== EXCERPTED RECORDS ==

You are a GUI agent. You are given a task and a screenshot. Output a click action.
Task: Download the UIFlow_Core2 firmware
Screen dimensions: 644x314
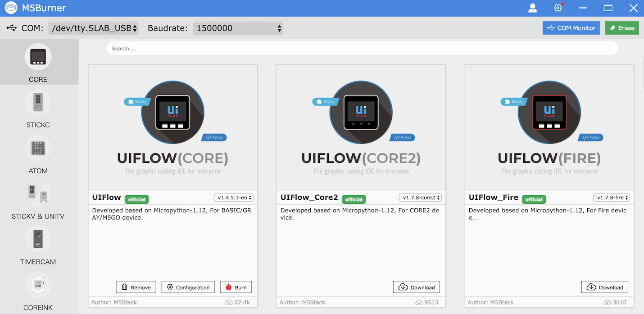pos(417,287)
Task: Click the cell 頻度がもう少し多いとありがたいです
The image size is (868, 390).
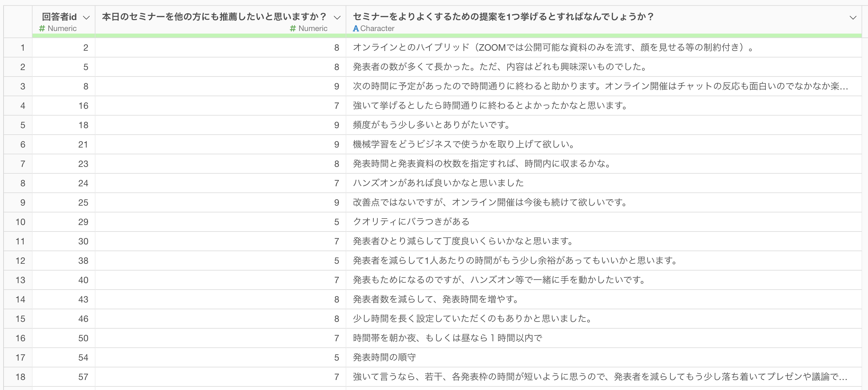Action: [604, 125]
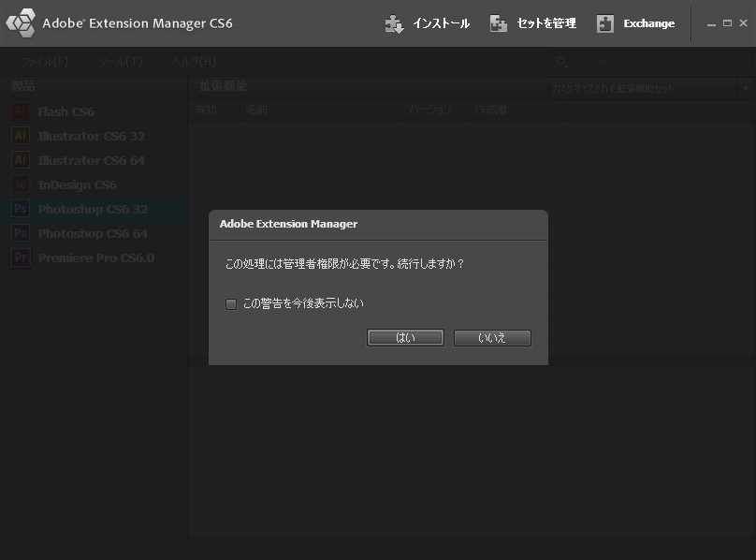Select the Photoshop CS6 64 icon

21,233
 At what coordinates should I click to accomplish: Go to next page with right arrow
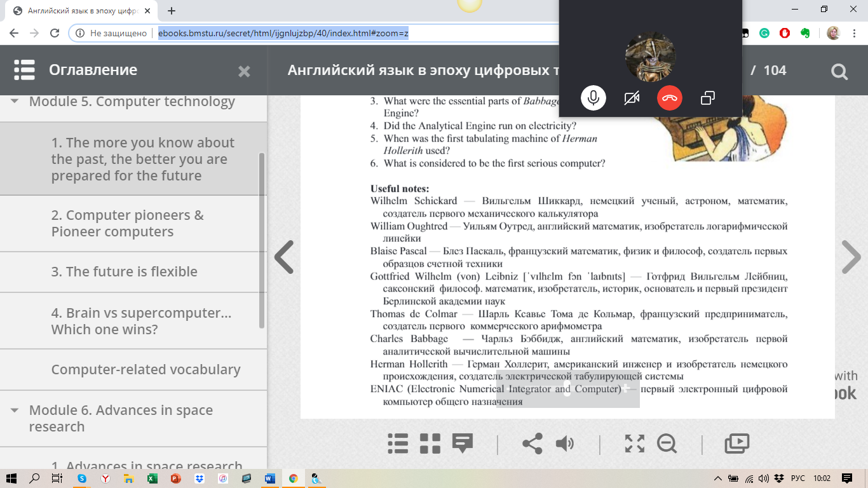pos(850,257)
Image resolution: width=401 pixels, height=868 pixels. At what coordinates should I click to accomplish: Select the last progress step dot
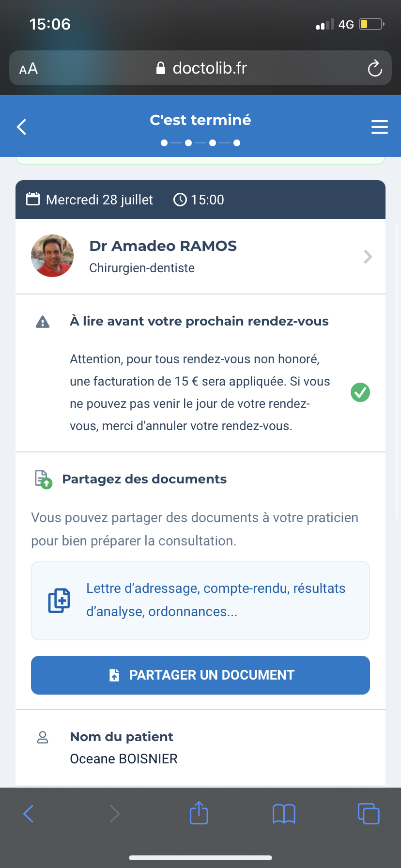pos(237,143)
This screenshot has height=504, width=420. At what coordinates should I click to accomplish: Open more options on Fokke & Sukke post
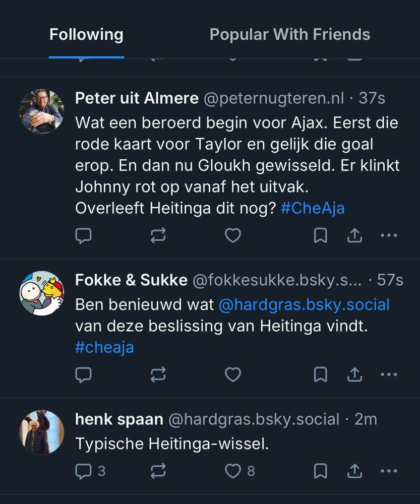[x=389, y=374]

===

PROBLEM - No pictures belong in the answer. It must repeat exactly the lines from the line with "Task: Click the cell 頻度がもう少し多いとありがたいです" through the final line of the records.

THE ANSWER -
Task: Click the cell 頻度がもう少し多いとありがたいです
The image size is (868, 390).
Action: [604, 125]
Select the Photoshop CS6 64 icon

21,233
 At what coordinates should I click to accomplish: Go to next page with right arrow
pos(850,257)
Image resolution: width=401 pixels, height=868 pixels. At what coordinates should I click to accomplish: Select the last progress step dot
pos(237,143)
This screenshot has height=504, width=420. At what coordinates should I click to accomplish: Open more options on Fokke & Sukke post
[x=389, y=374]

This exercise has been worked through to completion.